Host-guest complexation of neutral red with macrocyclic host molecules: contrasting pK(a) shifts and binding affinities for cucurbit[7]uril and beta-cyclodextrin.

The photophysical properties of the phenazine-based dye neutral red were investigated in aqueous solution in the presence of the macrocyclic host molecule cucurbit[7]uril (CB7) using ground-state absorption as well as steady-state and time-resolved fluorescence measurements. The results are contrasted to those previously obtained for beta-cyclodextrin (beta-CD; Singh et al. J. Phys. Chem. A 2004, 108, 1465). Both the neutral (NR) and cationic (NRH+) forms of the dye formed inclusion complexes with CB7, with the larger binding constant for the latter (K = 6.5 x 10(3) M(-1) versus 6.0 x 10(5) M(-1)).
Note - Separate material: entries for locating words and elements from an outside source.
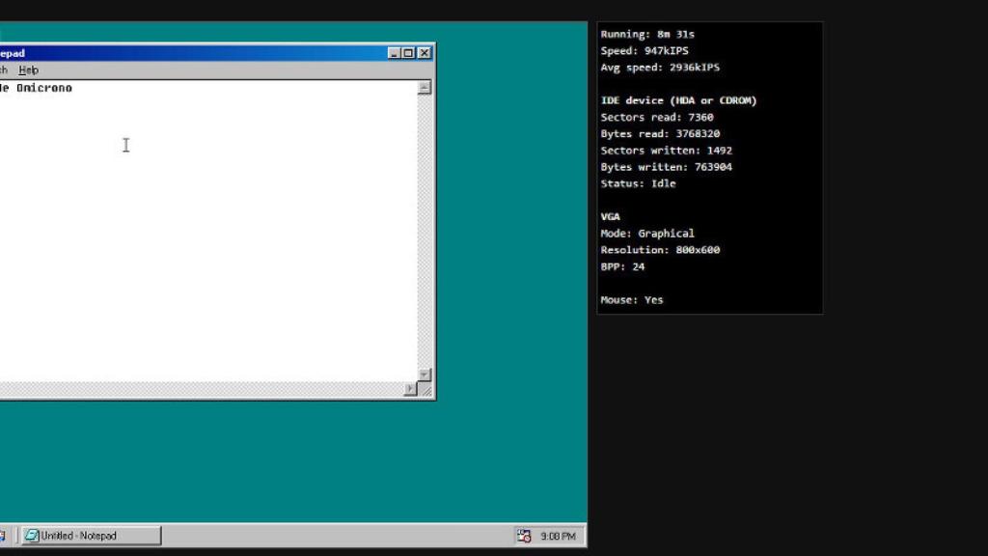This screenshot has height=556, width=988.
Task: Click the window resize grip corner
Action: click(x=426, y=390)
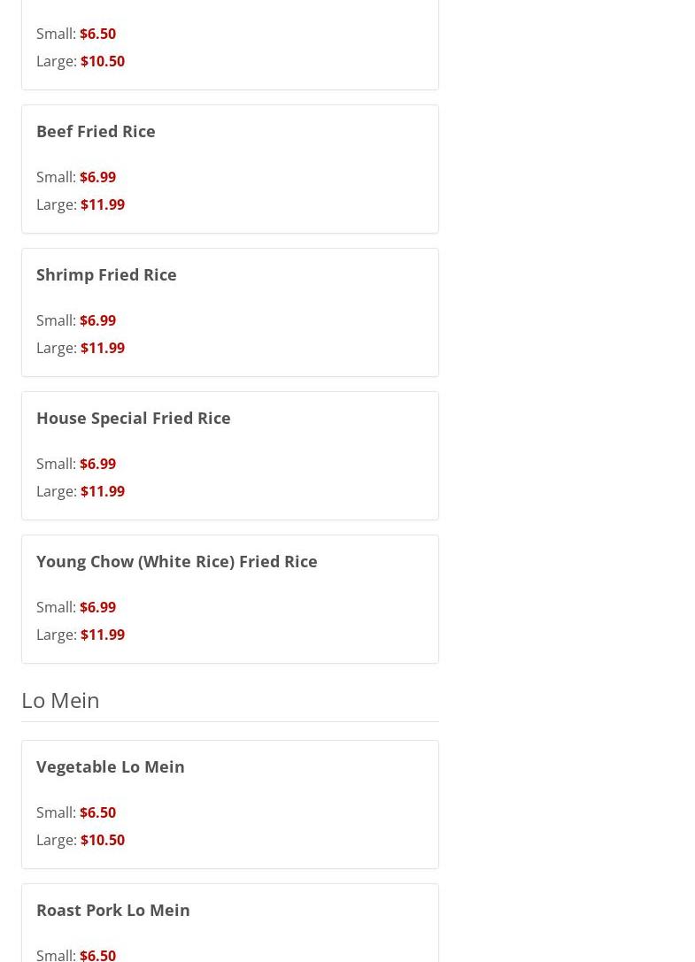Image resolution: width=695 pixels, height=962 pixels.
Task: Click the Lo Mein section heading
Action: coord(60,700)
This result differed from that for beta-CD, where only the neutral form of the dye was reported to undergo sizable inclusion complex formation. From the difference in binding constants and the pK(a) value of protonated neutral red in the absence of CB7 (6.8), an increased pK(a) value of the dye when complexed by CB7 was projected (approximately 8.8). This shift differed again from the behavior of the dye with beta-CD, where a decreased pK(a) value (ca. 6.1) was reported. The photophysical properties of both NR and NRH+ forms showed significant changes in the presence of CB7. Fluorescence anisotropy studies indicated that the inclusion complexes of both forms of the dye rotate as a whole, giving rotational relaxation times much larger than that expected for the free dye in aqueous solution. The thermodynamic parameters for the NRH+.CB7 complex were investigated in temperature-dependent binding studies, suggesting an entropic driving force for complexation related to desolvation of the cation and the removal of high-energy water molecules from the CB7 cavity.